Вот идет человек. Роман-автобиография (Гранах) - страница 92

Жизнь внутри театрального союза тоже была непростой. Несмотря на то что в этом деле мы, простые рабочие, были дилетантами, в союзе уже чувствовалась атмосфера настоящего театра. Взаимная зависть, недоброжелательность, сплетни, интриги. У меня вдруг появились друзья и враги. Друзья подбадривали, а враги критиковали и затыкали уши, когда я орал свои реплики. Тогда я ввязывался в ссоры и скандалы, доходило и до драки. Им было известно, что я хочу стать актером, и один из них, некий господин Урих, который продавал картины и выглядел этаким прилизанным юношей с дешевыми кольцами на пальцах, объяснял всем, что артистом надо родиться. Человек рождается кайзером, музыкантом, поэтом или же актером. Все это он долго и пространно объяснял на одной из репетиций, и некоторые с ним соглашались и при этом бросали на меня ироничные взгляды. Меня это сильно задело. Мой Рувим тоже был оскорблен. Нас обоих ранило это замечание. Но был в нашей группе один пожилой тихий человек. Звали его Гершель Зимменгауз, и он всегда говорил, что если у меня будут проблемы, я могу обратиться к нему. И вот я пошел к своему другу и излил ему свою душу. Он добродушно улыбнулся и дал мне почитать «Двадцать шесть и одну», сказав: «Автор раньше был пекарем. Сам он зовет себя Горьким, Максимом Горьким. Можешь себе представить, что пришлось ему пережить, прежде чем он стал писателем». Я запоем проглотил этот рассказ, где очень реалистично, совсем жизненно описывалась настоящая пекарня, и он излечил мое обиженное сердце, словно бальзам. Для себя я сделал однозначный вывод: если один пекарь может стать писателем, то почему бы другому не стать актером? Так этот Горький заронил в меня сладостную силу, которая вытеснила из моего воображения всех недоброжелателей. Я отрастил волосы, купил пелерину и широкополую черную шляпу, как у Максима Горького. Это имя я заключил в свое сердце, как святыню, и ношу его с собой всю жизнь — так же как воспоминания о Шимшеле Мильницере и моем отце.

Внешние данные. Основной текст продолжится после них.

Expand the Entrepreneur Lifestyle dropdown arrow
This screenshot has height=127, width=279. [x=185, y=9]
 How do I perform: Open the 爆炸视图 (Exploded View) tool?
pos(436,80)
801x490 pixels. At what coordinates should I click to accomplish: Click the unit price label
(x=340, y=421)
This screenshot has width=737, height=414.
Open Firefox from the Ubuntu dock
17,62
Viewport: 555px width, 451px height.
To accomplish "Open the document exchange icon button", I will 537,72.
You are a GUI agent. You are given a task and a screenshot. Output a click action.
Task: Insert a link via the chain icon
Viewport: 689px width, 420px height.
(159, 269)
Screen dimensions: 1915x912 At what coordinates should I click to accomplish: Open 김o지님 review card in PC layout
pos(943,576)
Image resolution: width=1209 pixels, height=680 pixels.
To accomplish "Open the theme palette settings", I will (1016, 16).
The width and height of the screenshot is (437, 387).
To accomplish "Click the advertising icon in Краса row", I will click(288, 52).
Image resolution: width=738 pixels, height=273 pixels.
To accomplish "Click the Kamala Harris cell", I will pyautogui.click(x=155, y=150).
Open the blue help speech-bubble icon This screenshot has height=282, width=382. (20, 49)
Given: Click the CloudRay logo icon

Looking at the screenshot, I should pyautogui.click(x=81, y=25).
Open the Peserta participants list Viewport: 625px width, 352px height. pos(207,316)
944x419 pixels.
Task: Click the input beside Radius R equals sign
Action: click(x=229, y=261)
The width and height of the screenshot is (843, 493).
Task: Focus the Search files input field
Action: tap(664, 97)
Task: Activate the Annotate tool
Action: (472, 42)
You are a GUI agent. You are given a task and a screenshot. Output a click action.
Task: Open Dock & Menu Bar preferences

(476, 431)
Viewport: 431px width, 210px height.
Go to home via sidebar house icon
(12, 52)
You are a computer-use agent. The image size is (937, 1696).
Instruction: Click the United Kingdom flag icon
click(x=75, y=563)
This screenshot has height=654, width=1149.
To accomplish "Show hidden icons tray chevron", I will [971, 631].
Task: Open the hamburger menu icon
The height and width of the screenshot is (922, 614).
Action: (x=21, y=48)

Однажды вечером я стоял на сцене и почувствовал нечто такое, что уже никогда меня не отпускало. Никогда прежде я не ощущал свое тело так отчетливо. Я чувствовал кончики своих пальцев и кожу головы, пальцы ног, сердце, а особенно сильно я чувствовал свой желудок. Актеры, игравшие вместе со мной на сцене, уже не были моими личными врагами или друзьями: это были и в самом деле мои родственники, моя семья — дед, отец, мать, братья и сестры. И из переполненного зала до меня докатилось нечто, что сложно описать: как будто от взглядов и ушей зрителей, от их дыхания и внимания исходило электрическое, невидимое напряжение, которое пронизывало меня насквозь, укрепляло меня, проникало внутрь и с новой силой выплескивалось наружу. Тот священный восторг, что охватил меня во время первого посещения театра, теперь нахлынул из совершенно других источников. Он гипнотизировал меня и приковывал к себе. Попробовав этот мир на вкус, я теперь ощущал великий голод, великую жажду: театр, театр, театр. Группа, мнившая себя анархистской и использовавшая театр как прикрытие, стала для меня прикрытием для игры в театре. Все ее участники тоже хотели играть, и наш режиссер начал ставить полноценные спектакли. Чаще всего он брал для них пьесы Гордина. Я играл то неотесанного слесаря, то благородного господина, то старика, то юношу. Я играл хороших и плохих, нормальных и сумасшедших, священников и сутенеров, святых и преступников, а самому мне было всего восемнадцать лет.